**What is expected**. Reproduce the data from the line containing "The width and" through the end of the data, requests included. Multiply every coordinate in the answers by 2.1 and round each result to a whole number, with halves rounding up; leave all numbers in the requests unchanged and omit the pictures.

[Dataset excerpts Boundary: Start]

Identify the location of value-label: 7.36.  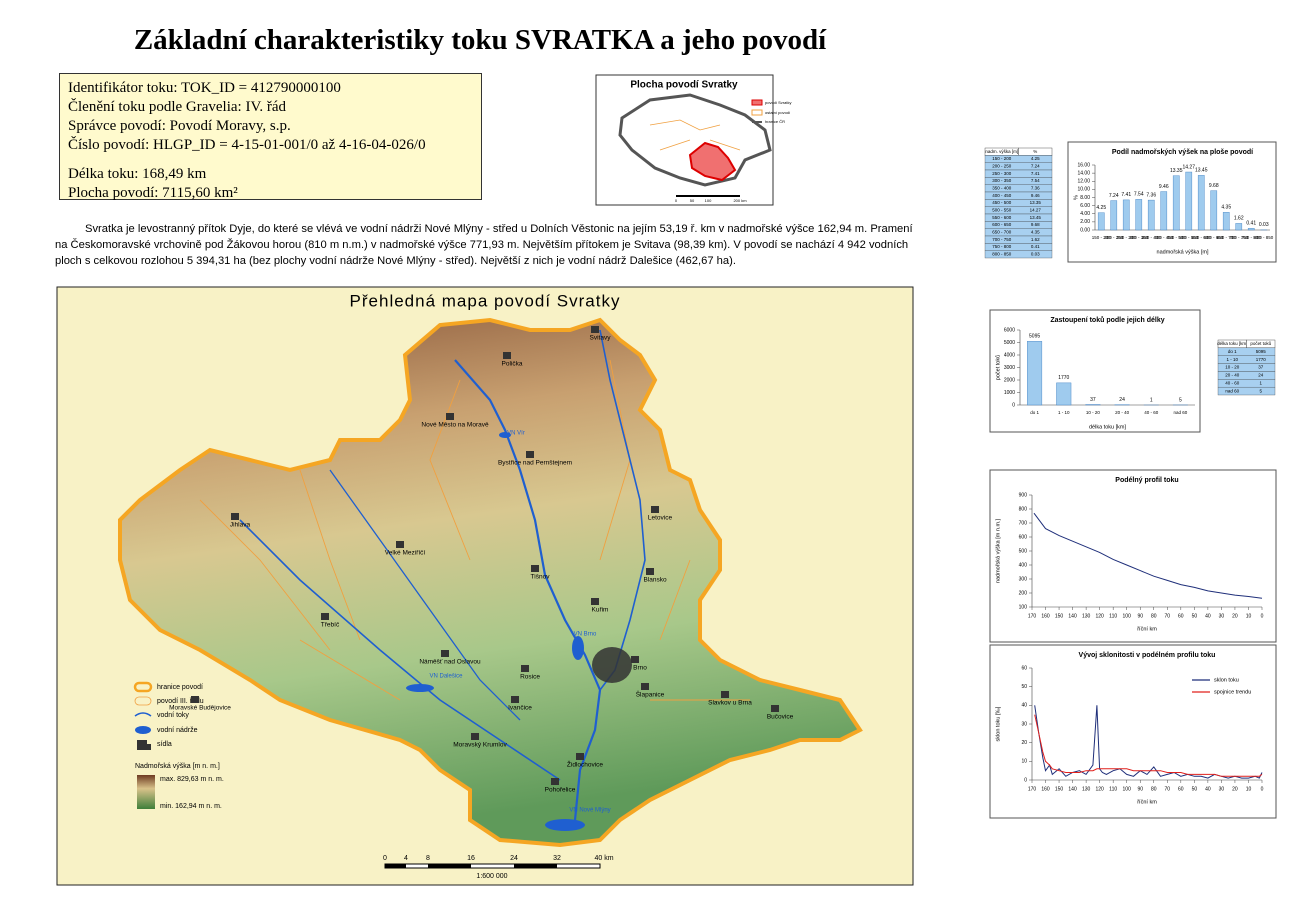
(1151, 195).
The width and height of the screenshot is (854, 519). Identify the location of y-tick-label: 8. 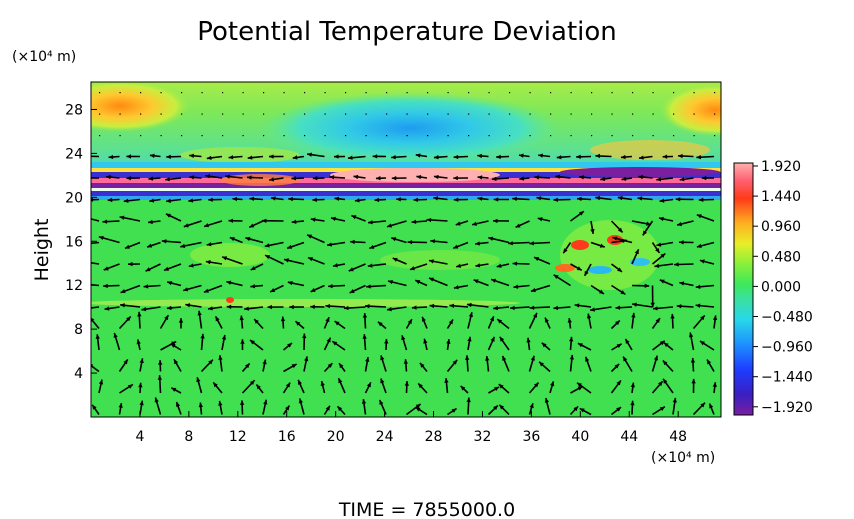
(78, 330).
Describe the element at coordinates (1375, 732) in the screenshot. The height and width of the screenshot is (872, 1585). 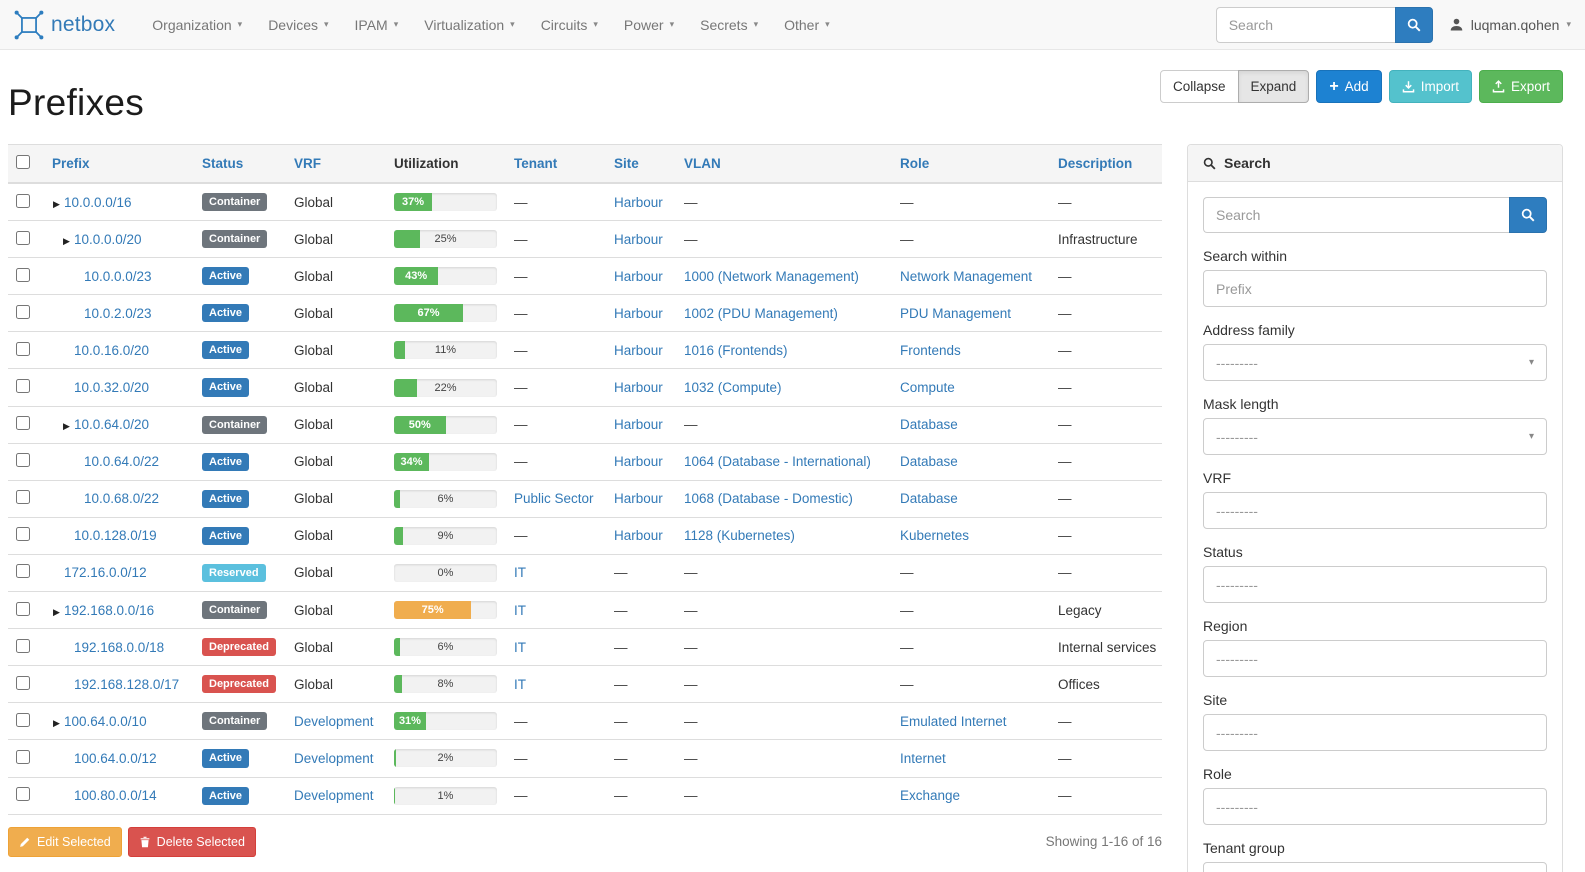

[Dataset excerpts Boundary: End]

**Response area**.
The width and height of the screenshot is (854, 519). Identify the location of y-tick-label: 8. 
(164, 693).
Describe the element at coordinates (1375, 732) in the screenshot. The height and width of the screenshot is (872, 1585). 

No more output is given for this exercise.